Having watched President Trump last night on television, it's easy, especially if you have no greater sense of history, to think that we live in the darkest of times.
Feeling especially disheartened as to Trump refusing to denounce Nazis, I picked up a few days ago John A. Farrel's biography, "Richard Nixon: A Life."
It's a good book to read if you are the anti-Candide, and you believe these are the worst of all possible times.
When Nixon was in Congress, in the Senate, and in the White House, racism, anti-semitism, and general intolerance toward anyone or any group who were not WASPs, was the norm.
Nixon and his peers hardly even made an effort to conceal their disdain for people different from they.
People, of course, don't remember the cruel and unjust levels of bigotry and hatred in this country. They don't know that virtually every public housing project in the United States was officially segregated, and that it was virtually impossible for a black family, no matter how affluent to get a government-backed mortgage.
People also don't remember the level of violence in this country.

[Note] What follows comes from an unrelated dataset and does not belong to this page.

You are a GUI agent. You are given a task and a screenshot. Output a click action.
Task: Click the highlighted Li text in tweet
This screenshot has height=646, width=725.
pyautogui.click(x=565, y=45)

In the decade of the 1930s, there were over 300 lynchings in the US (download Billie Holiday's "Strange Fruit" sometime.) And they don't remember that in one 18-month period between 1969 and 1970, 370 terrorist bombs were detonated in the US.
None of this is to apologize for our current feckless state of affairs, or for our Troglodyte in Chief.
Never have we had a such an incompetent in the Oval Office, including Ronald Reagan and Warren Harding.
But as bad as things are, we will not only endure. We will survive.
As my oldest and wisest friend, Fred, wrote to me not long ago, The world has endured far greater atrocities than Donald Trump. The world has endured famine, war, holocaust... the list goes on. And yet you and I showed up on the other side and have lived bountiful, productive lives. Enduring Trump is one of the world's easier challenges. Maddening, indeed. But we'll come out on the other side, and we'll realize, that compared to what others have endured -- this was a cake walk."